-- Stated goal 1 --
According to the Photoshop CS5 course text, what does the Sample All Layers setting determine?
-- Stated goal 2 --
Reproduce the Photoshop CS5 course text word for word from "Viewers: in countries" to "with the course.".

Viewers: in countries Watching now:

Join John Derry, a pioneer in the field of digital painting, as he shows how to master the natural-media painting features introduced in Photoshop CS5 in Photoshop CS5: Painting with the Mixer Brush. This course shows how to use the Mixer Brush, the Bristle Tips feature, and a new mechanism for blending colors in Photoshop to add beautiful, painterly effects to photographs, enhance artwork with paint-like strokes and illustrations, and paint entirely new art from scratch. This course also covers customizing brush characteristics and surface textures, applying keyboard shortcuts to paint smoothly and efficiently, and using a Wacom tablet to get the most out of Photoshop CS5’s painting features. Exercise files are included with the course.

Topics include:
  • Understanding the axes of motion with a Wacom tablet
  • Choosing a brush shape and Bristle Tip
  • Adjusting brush angle
  • Loading color and control the behavior of the Mixer Brush
  • Modifying surface texture
  • Simulating the texture of canvas
  • Saving tool presets for brushes
  • Creating a painting from a photograph
  • Painting from scratch with the Mixer Brush
Subjects:
Design Digital Painting
Software:
Photoshop Wacom
Author:
John Derry

Sampling color from all layers

Sample All Layers determines whether you paint and pick up color on a single layer or take all color into account. Whether a Sample All Layers is on or not will make a difference in the appearance of your strokes. Let's take a look. Up until now, we've been looking at imagery that's on the canvas, but now we are going to start talking about layers, and layers provides a great deal of power in connection with the Mixer brush. You can start to pick up color from underlying layers, paint on multiple layers, and build up an image, essentially, in the series of layers, and by doing so, it creates a safety net that enables you to do things that you might not otherwise try.

So we've now got a layer on here, and we are going to do a few things. First of all, the brush I am working with here, you know, it's somewhat wet. It's not going to run out of paint very quickly, and there is a little bit of mixed ratio going on, but let's just start by turning off the Load Capability. And if you remember from before, this makes this a brush that smears. Well, let's go ahead and smear now. Well, nothing is happening. Why not? Well, now we are working on a layer, and Sample All Layers is not enabled.

-- Supplied information --
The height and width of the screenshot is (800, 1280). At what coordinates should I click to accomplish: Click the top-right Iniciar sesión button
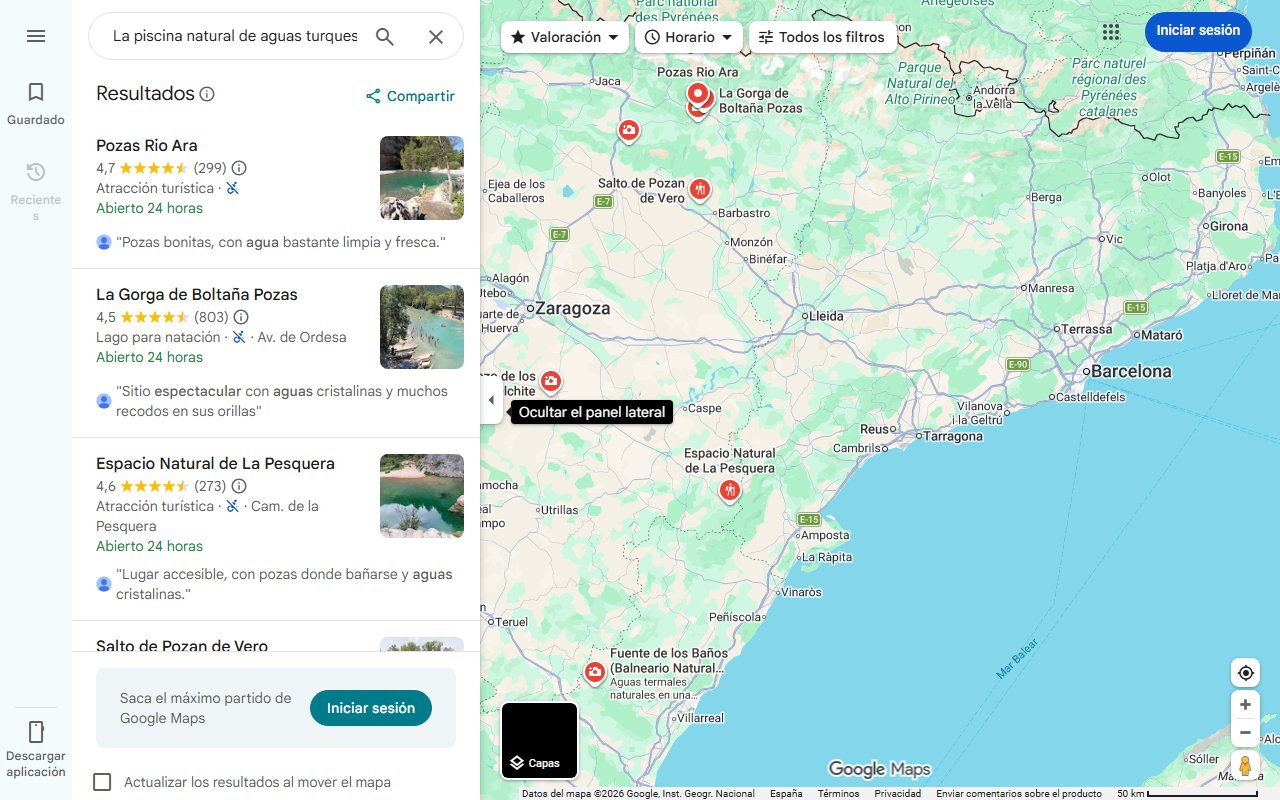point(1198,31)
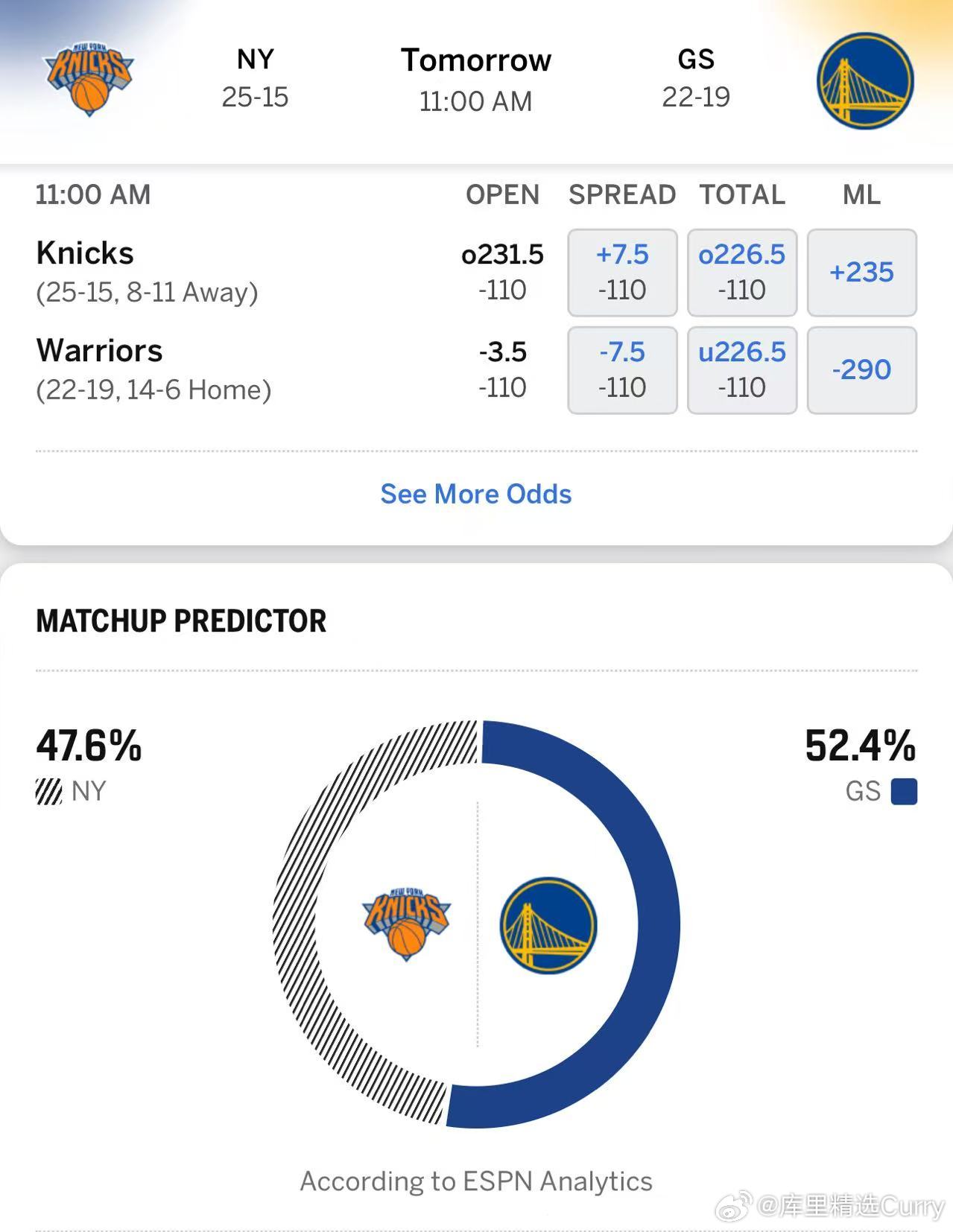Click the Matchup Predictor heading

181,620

-- Written reply 1 --
Whether you paint and pick up color on a single layer or take all color into account.

-- Written reply 2 --
Viewers: in countries Watching now:

Join John Derry, a pioneer in the field of digital painting, as he shows how to master the natural-media painting features introduced in Photoshop CS5 in Photoshop CS5: Painting with the Mixer Brush. This course shows how to use the Mixer Brush, the Bristle Tips feature, and a new mechanism for blending colors in Photoshop to add beautiful, painterly effects to photographs, enhance artwork with paint-like strokes and illustrations, and paint entirely new art from scratch. This course also covers customizing brush characteristics and surface textures, applying keyboard shortcuts to paint smoothly and efficiently, and using a Wacom tablet to get the most out of Photoshop CS5’s painting features. Exercise files are included with the course.